I feel as if I’ve caught onto a great secret. People think that they have to go to church every Sunday to go to heaven, but really it’s been hidden in French cuisine, and the second Bible is a cookbook filled with gourmet recipes.

By the end of the second course we could both easily go home, satisfied with our meal and full. But we are in France, and our menu includes a dessert, a sin to turn away.

My mother orders crème brulee a l’orange, while I go for one of my favorite desserts, fromage blanc au coulis de fruits. This is a thick white cheese that has been stirred into a yoghurt like substance, topped with a fruit sauce similar to raspberry jam, and served with sugar at your own disposal. The waiter tells me it is very strong and that it has come straight from the farm, making sure this is still what I want. I’m thrilled by the thought of a stronger fromage blanc than I’m used to, and even more so by the thought of some old man turning it with a big old wooden spoon at a local farm, so I nod my head with big eyes, “Oh oui!”

I’m not disappointed. It’s the best I’ve ever tasted. It’s practically like a strong goat cheese, with a much thicker substance than usual. The strength takes me aback but is perfectly suited to my taste buds. Our waiter tells me that this is how all the old people like it, because it reminds them of how it used to be made, the way they would enjoy it at their own farms. I make some dumb joke about being older than I look and thank him.

We pay the bill, our bellies full, and he tells us to have a beautiful night, blows us both kisses and gives us one last dashing smile.
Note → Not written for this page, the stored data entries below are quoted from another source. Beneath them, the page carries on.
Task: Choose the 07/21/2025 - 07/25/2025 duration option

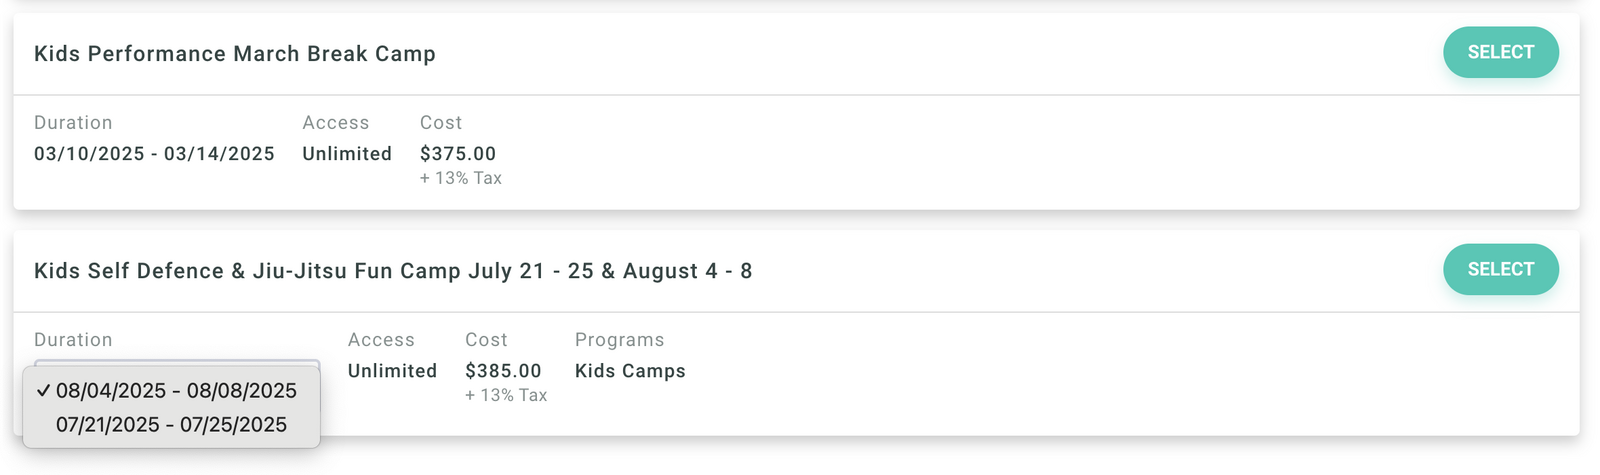Action: pos(171,425)

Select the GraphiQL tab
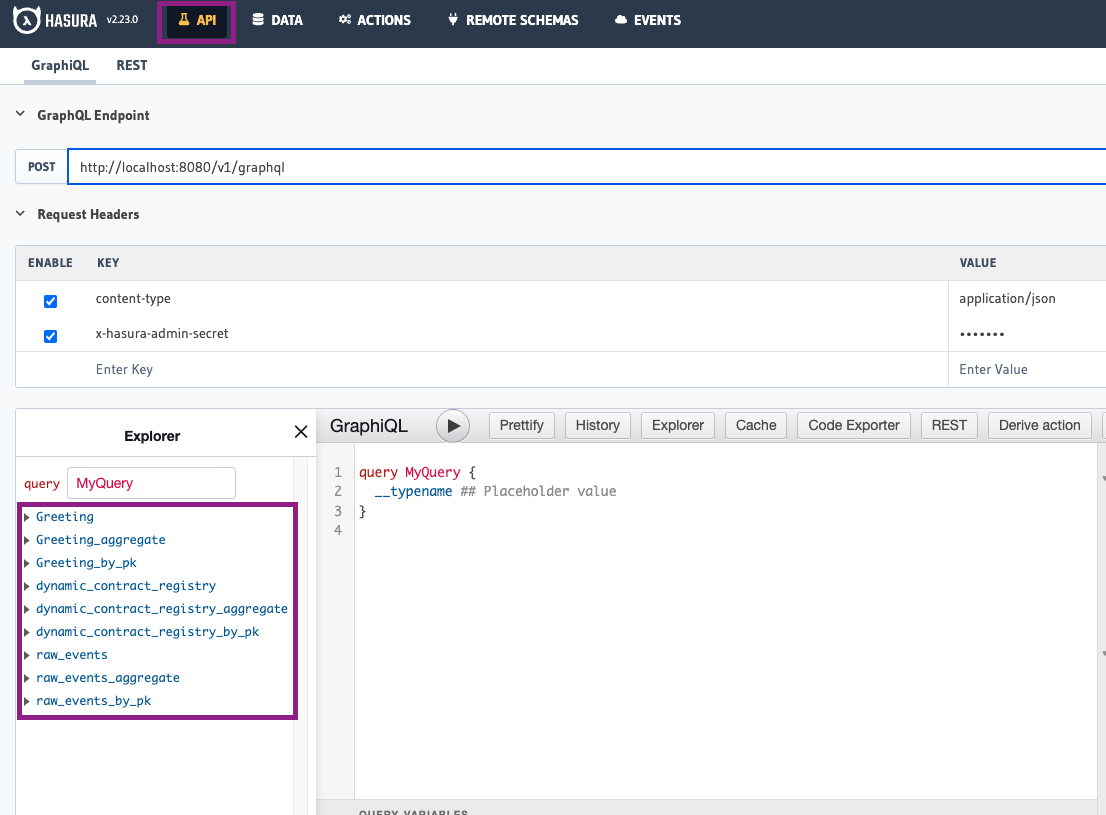pyautogui.click(x=60, y=65)
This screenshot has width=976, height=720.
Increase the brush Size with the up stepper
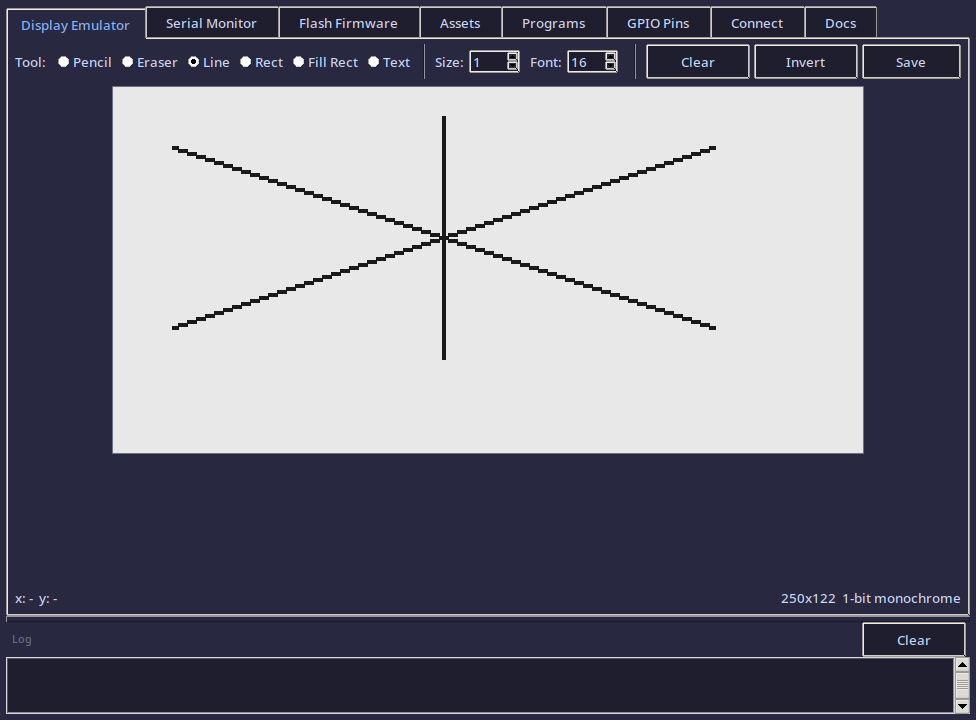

Outside it is still drizzling, and we walk home arm in arm.


Blogger Haley said...

I can't believe you didn't eat the potatoe..that's the best part! Shame on you, Gill...

1:06 PM  
Anonymous Morgan said...

Gilly doesn't like potatoes. (Your email will be arriving soon... I just want to make sure its good!)

1:18 PM  
Blogger Gillian Young said...

AND I'm Irish. I should go down in the hall of shame.